The War Room’s Gabriel Winant: “When McCain asks, ‘Who is the real Barack Obama,’ and later says, ‘You need to know who you're putting in the White House -- where the candidate came from and what he or she believes,’ he appears to be attempting to use the scurrilous rumors and fears about Obama for his own political advantage. To underscore the point, [in video footage] of the remarks, when McCain asks, ‘Who is the real Barack Obama,’ one member of the crowd shouts, ‘Terrorist!’”
Salon.com’s Glenn Greenwald: “And as these flames engulf America's foundations, what is the Right doing -- the movement that brought us all of this through their virtually absolute control of our Government for the last eight years? They're spending all their time chattering with each other about an aging 1960s radical and giddily cheering the increasingly repellent Sarah Palin as she skips around the country in front of rambunctiously booing right-wing crowds accusing Barack Obama of palling around with The Terrorists and pointing out that he doesn't see America the way all the Normal, Good Americans do. The behavior of the last couple of weeks isn't unconventional; it's unstable, and increasingly quite ugly, even by the standards of GOP campaigning tactics.”
After a paragraph detailing the real important issues and crises facing America, the Washington Post’s Eugene Robinson observes:
But John McCain wants us to talk about Barack Obama's acquaintances. He and Sarah Palin are going to try their best to make us talk about anything but the big issues facing our country, because most Americans think Obama's solutions are better than McCain's.
We all understand that the strategy of the McCain campaign is one of distraction -- his campaign aides have acknowledged that they want to shift the focus from the economy to character, which means personal attacks against Obama. Lacking any fresh mud to sling, the McCain people are trying to exhume guilt-by-association charges that were exhaustively examined months ago during the primaries. This is pure mudslinging and nothing but a cynical campaign tactic, but that doesn't matter to the McCain campaign. What matters is that we're writing and talking about this extraneous stuff -- and not about the issues that polls say voters really care about. The McCain campaign has made clear that it wants to change the subject. We can, and should, change it back.
A New York Times editorial: “Mr. McCain made clear on Monday that he wanted to make the final month of the race a referendum on Mr. Obama's character, background and leadership -- a polite way of saying he intends to attack him on all fronts and create or reinforce doubts about him among as many voters as possible.”
The Boston Globe said Obama was “facing a broad new assault on his character from rival John McCain and the Republican Party.”
USA Today: "As they prepared Monday for Tuesday night's presidential debate, John McCain attacked Barack Obama's credibility. But some of McCain's fellow Republicans say the aggressive tack may not offset the damage to his candidacy from the sinking economy."

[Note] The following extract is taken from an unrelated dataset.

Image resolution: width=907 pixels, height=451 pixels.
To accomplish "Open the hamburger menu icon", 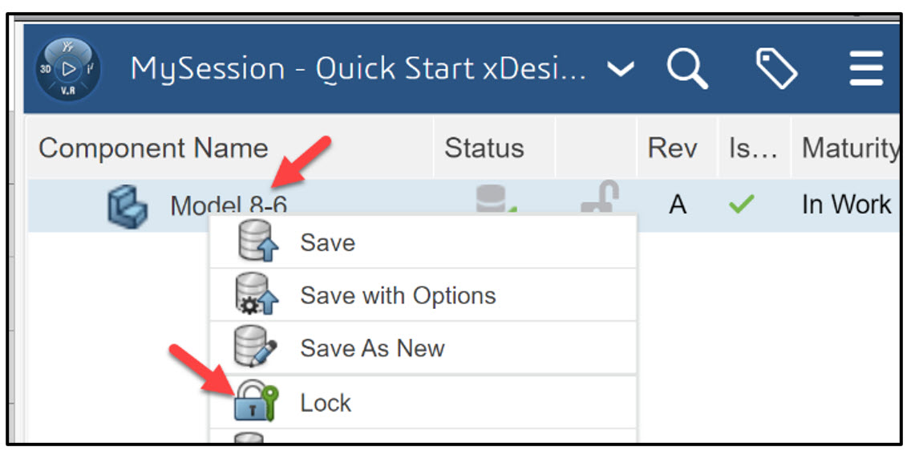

Former McCain strategist Mike Murphy, in his blog for Time magazine, writes: "Meanwhile the McCain campaign retains its lamentable focus on press tactics at the expense of a real strategy... Over the top negative attacks and a campaign message that too often seems to be little more than sarcasm and suppressed anger has damaged McCain's priceless and hard earned 'brand' as a different kind of Republican. McCain's best option now is to ditch the chainsaw and offer a scared and angry country what it badly wants; hope and leadership. And Palin should drop the braying attacks on Obama's aging hippie radical pals…”
And finally, from American Prospect's Ezra Klein: "If his campaign's final assault is defeated, it will be read as a repudiation of these politics. It will be understood as firm proof that you can no longer purposefully shatter this country's uneasy sense of tolerance and consensus and be assured that your pieces will be bigger . . . McCain, a man who once fashioned himself as among the country's most decent leaders, will have to live with the knowledge that history will remember him as having been unable to stand against bigotry and fear when they presented a political opportunity."